Data extract: Begin

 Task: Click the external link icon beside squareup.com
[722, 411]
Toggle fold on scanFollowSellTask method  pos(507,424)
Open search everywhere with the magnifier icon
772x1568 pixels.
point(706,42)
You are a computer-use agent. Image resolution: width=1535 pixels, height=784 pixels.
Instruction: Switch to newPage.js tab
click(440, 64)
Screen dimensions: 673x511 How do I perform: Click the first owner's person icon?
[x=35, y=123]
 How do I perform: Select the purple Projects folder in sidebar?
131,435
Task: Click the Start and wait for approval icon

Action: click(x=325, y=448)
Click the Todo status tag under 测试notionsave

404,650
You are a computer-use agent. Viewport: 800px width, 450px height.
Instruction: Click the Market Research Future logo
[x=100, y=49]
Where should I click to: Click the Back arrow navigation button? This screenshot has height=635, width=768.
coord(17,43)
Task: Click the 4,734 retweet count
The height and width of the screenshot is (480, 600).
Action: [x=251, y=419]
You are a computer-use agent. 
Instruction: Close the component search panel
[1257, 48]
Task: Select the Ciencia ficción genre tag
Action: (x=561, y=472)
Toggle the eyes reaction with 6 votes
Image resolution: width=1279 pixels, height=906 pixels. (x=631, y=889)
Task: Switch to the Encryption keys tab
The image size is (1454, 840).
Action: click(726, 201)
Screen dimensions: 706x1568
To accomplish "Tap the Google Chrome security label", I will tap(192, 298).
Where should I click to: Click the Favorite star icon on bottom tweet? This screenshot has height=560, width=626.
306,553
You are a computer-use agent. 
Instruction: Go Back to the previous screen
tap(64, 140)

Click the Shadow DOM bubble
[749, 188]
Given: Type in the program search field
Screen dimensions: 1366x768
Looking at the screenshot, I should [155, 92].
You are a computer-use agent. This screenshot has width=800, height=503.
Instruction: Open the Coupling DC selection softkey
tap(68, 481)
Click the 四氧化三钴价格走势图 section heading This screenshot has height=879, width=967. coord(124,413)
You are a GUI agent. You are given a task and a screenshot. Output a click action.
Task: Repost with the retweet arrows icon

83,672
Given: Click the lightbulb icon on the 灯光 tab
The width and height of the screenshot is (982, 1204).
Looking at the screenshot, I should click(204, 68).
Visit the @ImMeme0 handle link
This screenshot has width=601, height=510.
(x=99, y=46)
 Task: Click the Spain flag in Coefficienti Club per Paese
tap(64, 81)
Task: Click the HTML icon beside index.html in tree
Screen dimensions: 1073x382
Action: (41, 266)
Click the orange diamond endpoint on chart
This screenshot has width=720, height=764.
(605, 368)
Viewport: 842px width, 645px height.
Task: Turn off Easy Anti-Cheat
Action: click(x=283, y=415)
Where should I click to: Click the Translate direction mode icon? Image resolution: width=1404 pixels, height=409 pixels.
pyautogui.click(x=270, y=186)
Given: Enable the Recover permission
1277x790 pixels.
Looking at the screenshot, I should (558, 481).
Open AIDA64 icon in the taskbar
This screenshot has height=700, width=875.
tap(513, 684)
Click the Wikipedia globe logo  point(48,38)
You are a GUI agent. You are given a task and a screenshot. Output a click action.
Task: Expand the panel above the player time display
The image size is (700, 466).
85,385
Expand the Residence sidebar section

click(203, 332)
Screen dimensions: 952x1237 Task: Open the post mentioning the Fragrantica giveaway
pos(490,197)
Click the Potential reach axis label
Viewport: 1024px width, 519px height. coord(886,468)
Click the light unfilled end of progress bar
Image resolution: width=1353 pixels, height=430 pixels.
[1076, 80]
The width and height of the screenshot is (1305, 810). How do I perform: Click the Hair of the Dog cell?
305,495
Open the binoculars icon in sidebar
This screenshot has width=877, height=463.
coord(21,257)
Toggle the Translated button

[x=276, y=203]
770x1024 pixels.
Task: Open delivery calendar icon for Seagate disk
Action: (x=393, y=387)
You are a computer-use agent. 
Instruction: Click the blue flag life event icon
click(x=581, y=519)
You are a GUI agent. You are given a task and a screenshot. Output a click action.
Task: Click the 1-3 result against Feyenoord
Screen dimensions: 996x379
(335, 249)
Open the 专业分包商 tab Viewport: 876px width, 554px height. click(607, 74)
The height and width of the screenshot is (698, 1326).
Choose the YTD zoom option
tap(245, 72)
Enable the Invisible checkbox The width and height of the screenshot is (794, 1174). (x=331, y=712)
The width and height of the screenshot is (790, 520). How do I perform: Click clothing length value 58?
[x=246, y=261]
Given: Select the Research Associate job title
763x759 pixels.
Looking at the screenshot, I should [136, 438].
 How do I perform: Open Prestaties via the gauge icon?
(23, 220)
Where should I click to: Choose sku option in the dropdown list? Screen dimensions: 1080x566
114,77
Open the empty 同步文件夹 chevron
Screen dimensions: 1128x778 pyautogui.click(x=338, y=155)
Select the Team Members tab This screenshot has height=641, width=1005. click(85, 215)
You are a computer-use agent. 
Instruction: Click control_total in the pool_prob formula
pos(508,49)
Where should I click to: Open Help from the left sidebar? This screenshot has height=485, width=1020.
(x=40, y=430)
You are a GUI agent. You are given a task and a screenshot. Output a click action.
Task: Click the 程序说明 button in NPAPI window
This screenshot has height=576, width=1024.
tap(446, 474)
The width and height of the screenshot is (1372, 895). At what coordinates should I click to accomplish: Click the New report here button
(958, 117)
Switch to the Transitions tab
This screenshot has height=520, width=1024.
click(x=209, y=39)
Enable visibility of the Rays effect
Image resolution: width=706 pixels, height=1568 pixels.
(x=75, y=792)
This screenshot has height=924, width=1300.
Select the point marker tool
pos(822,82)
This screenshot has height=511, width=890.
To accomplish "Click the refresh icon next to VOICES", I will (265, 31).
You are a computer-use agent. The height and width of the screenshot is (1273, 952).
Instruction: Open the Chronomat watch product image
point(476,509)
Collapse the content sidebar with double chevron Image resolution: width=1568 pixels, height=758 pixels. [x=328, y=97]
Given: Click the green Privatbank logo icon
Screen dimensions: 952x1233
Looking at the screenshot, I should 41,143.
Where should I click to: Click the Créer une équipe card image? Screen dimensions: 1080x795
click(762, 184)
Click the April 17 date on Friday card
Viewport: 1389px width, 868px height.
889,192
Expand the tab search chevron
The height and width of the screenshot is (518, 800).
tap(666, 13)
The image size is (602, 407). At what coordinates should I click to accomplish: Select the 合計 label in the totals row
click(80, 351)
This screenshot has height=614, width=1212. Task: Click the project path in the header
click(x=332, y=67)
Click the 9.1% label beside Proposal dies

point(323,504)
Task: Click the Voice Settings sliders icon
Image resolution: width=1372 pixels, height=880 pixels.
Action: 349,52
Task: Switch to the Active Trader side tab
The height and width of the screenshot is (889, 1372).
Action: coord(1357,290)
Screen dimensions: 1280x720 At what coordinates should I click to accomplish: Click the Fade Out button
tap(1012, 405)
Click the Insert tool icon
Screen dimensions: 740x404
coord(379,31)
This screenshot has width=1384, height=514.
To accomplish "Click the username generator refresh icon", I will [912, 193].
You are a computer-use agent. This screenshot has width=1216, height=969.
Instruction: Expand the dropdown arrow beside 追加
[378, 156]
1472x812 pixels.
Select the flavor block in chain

Data extract: End

Retype each record above so that every word stays exactly the same.

 Task: Click the external link icon beside squareup.com
[722, 411]
Toggle fold on scanFollowSellTask method  pos(507,424)
Open search everywhere with the magnifier icon
772x1568 pixels.
point(706,42)
You are a computer-use agent. Image resolution: width=1535 pixels, height=784 pixels.
Instruction: Switch to newPage.js tab
click(440, 64)
Screen dimensions: 673x511 How do I perform: Click the first owner's person icon?
[x=35, y=123]
 How do I perform: Select the purple Projects folder in sidebar?
131,435
Task: Click the Start and wait for approval icon

Action: click(x=325, y=448)
Click the Todo status tag under 测试notionsave

404,650
You are a computer-use agent. Viewport: 800px width, 450px height.
Instruction: Click the Market Research Future logo
[x=100, y=49]
Where should I click to: Click the Back arrow navigation button? This screenshot has height=635, width=768.
coord(17,43)
Task: Click the 4,734 retweet count
The height and width of the screenshot is (480, 600).
Action: [x=251, y=419]
You are a computer-use agent. 
Instruction: Close the component search panel
[1257, 48]
Task: Select the Ciencia ficción genre tag
Action: (x=561, y=472)
Toggle the eyes reaction with 6 votes
Image resolution: width=1279 pixels, height=906 pixels. (x=631, y=889)
Task: Switch to the Encryption keys tab
The image size is (1454, 840).
Action: click(726, 201)
Screen dimensions: 706x1568
To accomplish "Tap the Google Chrome security label", I will tap(192, 298).
Where should I click to: Click the Favorite star icon on bottom tweet? This screenshot has height=560, width=626.
306,553
You are a computer-use agent. 
Instruction: Go Back to the previous screen
tap(64, 140)

Click the Shadow DOM bubble
[749, 188]
Given: Type in the program search field
Screen dimensions: 1366x768
Looking at the screenshot, I should [155, 92].
You are a computer-use agent. This screenshot has width=800, height=503.
Instruction: Open the Coupling DC selection softkey
tap(68, 481)
Click the 四氧化三钴价格走势图 section heading This screenshot has height=879, width=967. coord(124,413)
You are a GUI agent. You are given a task and a screenshot. Output a click action.
Task: Repost with the retweet arrows icon

83,672
Given: Click the lightbulb icon on the 灯光 tab
The width and height of the screenshot is (982, 1204).
Looking at the screenshot, I should click(204, 68).
Visit the @ImMeme0 handle link
This screenshot has width=601, height=510.
(x=99, y=46)
 Task: Click the Spain flag in Coefficienti Club per Paese
tap(64, 81)
Task: Click the HTML icon beside index.html in tree
Screen dimensions: 1073x382
Action: (41, 266)
Click the orange diamond endpoint on chart
This screenshot has width=720, height=764.
(605, 368)
Viewport: 842px width, 645px height.
Task: Turn off Easy Anti-Cheat
Action: click(x=283, y=415)
Where should I click to: Click the Translate direction mode icon? Image resolution: width=1404 pixels, height=409 pixels.
pyautogui.click(x=270, y=186)
Given: Enable the Recover permission
1277x790 pixels.
Looking at the screenshot, I should (558, 481).
Open AIDA64 icon in the taskbar
This screenshot has height=700, width=875.
tap(513, 684)
Click the Wikipedia globe logo  point(48,38)
You are a GUI agent. You are given a task and a screenshot. Output a click action.
Task: Expand the panel above the player time display
The image size is (700, 466).
85,385
Expand the Residence sidebar section

click(203, 332)
Screen dimensions: 952x1237 Task: Open the post mentioning the Fragrantica giveaway
pos(490,197)
Click the Potential reach axis label
Viewport: 1024px width, 519px height. coord(886,468)
Click the light unfilled end of progress bar
Image resolution: width=1353 pixels, height=430 pixels.
[1076, 80]
The width and height of the screenshot is (1305, 810). How do I perform: Click the Hair of the Dog cell?
305,495
Open the binoculars icon in sidebar
This screenshot has width=877, height=463.
coord(21,257)
Toggle the Translated button

[x=276, y=203]
770x1024 pixels.
Task: Open delivery calendar icon for Seagate disk
Action: (x=393, y=387)
You are a computer-use agent. 
Instruction: Click the blue flag life event icon
click(x=581, y=519)
You are a GUI agent. You are given a task and a screenshot. Output a click action.
Task: Click the 1-3 result against Feyenoord
Screen dimensions: 996x379
(335, 249)
Open the 专业分包商 tab Viewport: 876px width, 554px height. click(607, 74)
The height and width of the screenshot is (698, 1326).
Choose the YTD zoom option
tap(245, 72)
Enable the Invisible checkbox The width and height of the screenshot is (794, 1174). (x=331, y=712)
The width and height of the screenshot is (790, 520). How do I perform: Click clothing length value 58?
[x=246, y=261]
Given: Select the Research Associate job title
763x759 pixels.
Looking at the screenshot, I should [136, 438].
 How do I perform: Open Prestaties via the gauge icon?
(23, 220)
Where should I click to: Choose sku option in the dropdown list? Screen dimensions: 1080x566
114,77
Open the empty 同步文件夹 chevron
Screen dimensions: 1128x778 pyautogui.click(x=338, y=155)
Select the Team Members tab This screenshot has height=641, width=1005. click(85, 215)
You are a computer-use agent. 
Instruction: Click control_total in the pool_prob formula
pos(508,49)
Where should I click to: Open Help from the left sidebar? This screenshot has height=485, width=1020.
(x=40, y=430)
You are a GUI agent. You are given a task and a screenshot. Output a click action.
Task: Click the 程序说明 button in NPAPI window
This screenshot has height=576, width=1024.
tap(446, 474)
The width and height of the screenshot is (1372, 895). At what coordinates should I click to accomplish: Click the New report here button
(958, 117)
Switch to the Transitions tab
This screenshot has height=520, width=1024.
click(x=209, y=39)
Enable visibility of the Rays effect
Image resolution: width=706 pixels, height=1568 pixels.
(x=75, y=792)
This screenshot has height=924, width=1300.
Select the point marker tool
pos(822,82)
This screenshot has height=511, width=890.
To accomplish "Click the refresh icon next to VOICES", I will (265, 31).
You are a computer-use agent. The height and width of the screenshot is (1273, 952).
Instruction: Open the Chronomat watch product image
point(476,509)
Collapse the content sidebar with double chevron Image resolution: width=1568 pixels, height=758 pixels. [x=328, y=97]
Given: Click the green Privatbank logo icon
Screen dimensions: 952x1233
Looking at the screenshot, I should 41,143.
Where should I click to: Click the Créer une équipe card image? Screen dimensions: 1080x795
click(762, 184)
Click the April 17 date on Friday card
Viewport: 1389px width, 868px height.
889,192
Expand the tab search chevron
The height and width of the screenshot is (518, 800).
tap(666, 13)
The image size is (602, 407). At what coordinates should I click to accomplish: Select the 合計 label in the totals row
click(80, 351)
This screenshot has height=614, width=1212. Task: Click the project path in the header
click(x=332, y=67)
Click the 9.1% label beside Proposal dies

point(323,504)
Task: Click the Voice Settings sliders icon
Image resolution: width=1372 pixels, height=880 pixels.
Action: 349,52
Task: Switch to the Active Trader side tab
The height and width of the screenshot is (889, 1372).
Action: coord(1357,290)
Screen dimensions: 1280x720 At what coordinates should I click to accomplish: Click the Fade Out button
tap(1012, 405)
Click the Insert tool icon
Screen dimensions: 740x404
coord(379,31)
This screenshot has width=1384, height=514.
To accomplish "Click the username generator refresh icon", I will [912, 193].
You are a computer-use agent. This screenshot has width=1216, height=969.
Instruction: Expand the dropdown arrow beside 追加
[378, 156]
1472x812 pixels.
Select the flavor block in chain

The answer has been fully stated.